Kevin McKinney, a Cheyenne native and Wyoming graduate, is the senior associate athletic director at Wyoming. He's also the longtime color analyst for Cowboy radio broadcasts. McKinney, who was on the school's sports information staff in 1969, said the Black 14 incident had a long-lasting influence that went far beyond football.
"It had an incredible impact on the football program and it had an incredible impact on those kids (who were kicked off the team)," McKinney said. "They had a terrible time going to school anywhere. It was a tragic thing, really. It impacted a program, but it impacted a lot of young men, too. That was the sad thing. The wins and losses were the shallow part of it. The real crux of it was the impact it had on those kids and their teammates."
Like many Wyoming fans, McKinney had a difficult time coming to terms with the incident.
"I live and die Wyoming. I was born there, I was raised there, I went to school there," he said. "It's hard for me. It was amazingly bitter because Wyoming football was everything to the fans and the students."
It wasn't until years after the incident that McKinney met up with one of those Black 14 players and they talked about what happened in 1969 and its aftermath.
"He told me how he couldn't go to college anywhere because nobody would take him," McKinney said. "I got a real perspective on what courage it took to stand up for what he believed in. Those kids loved the game. They gave that all up. So I kind of changed my mind about it."
Just this week, a symposium was held on the Wyoming campus about the Black 14 incident.
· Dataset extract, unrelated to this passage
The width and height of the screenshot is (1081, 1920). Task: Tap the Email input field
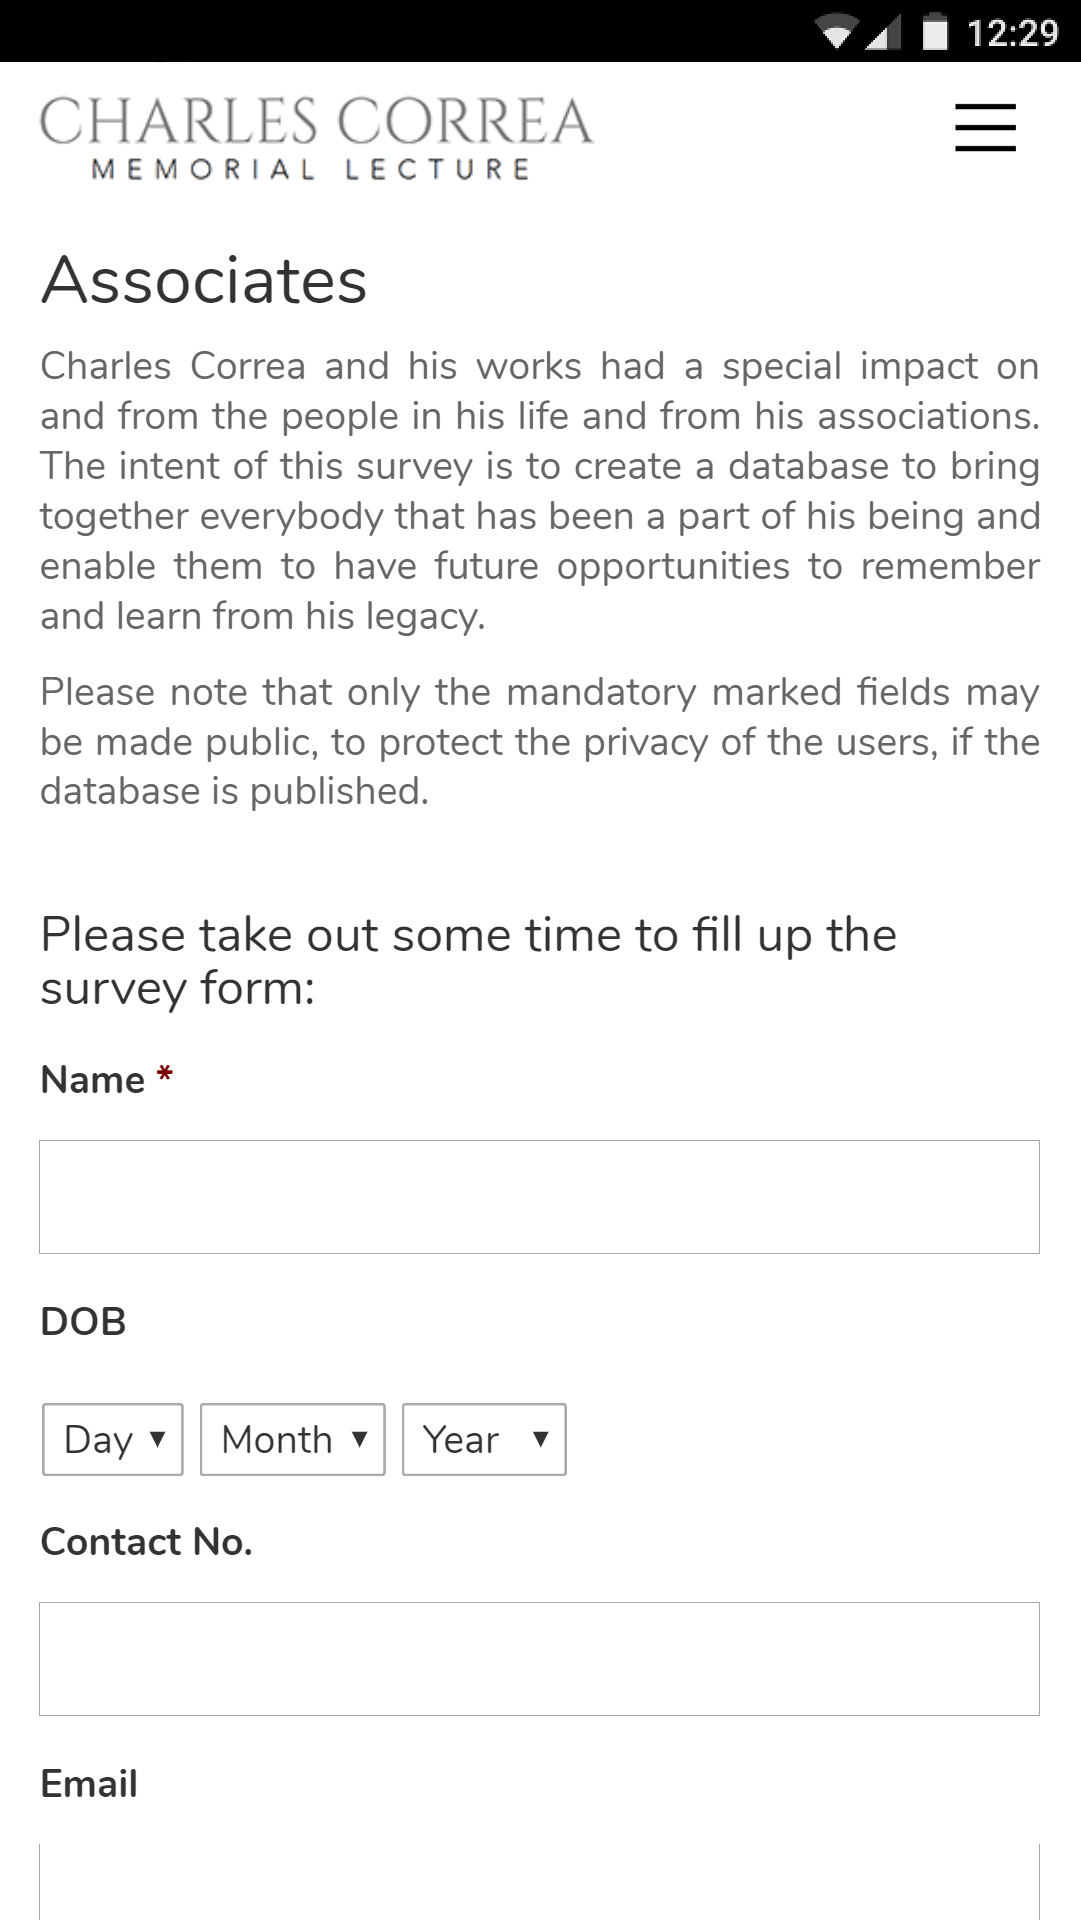point(539,1880)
McKinney was among those on the panel. The auditorium was packed with students eager to learn about that painful time in the school's history.
"People need to know about it," McKinney said. "It was 40 years ago. That's a long time. But I was amazed at the turnout at this (symposium). It was very interesting to be part of that. I didn't know that, 40 years later, we'd still be talking about it. But it was as big as anything."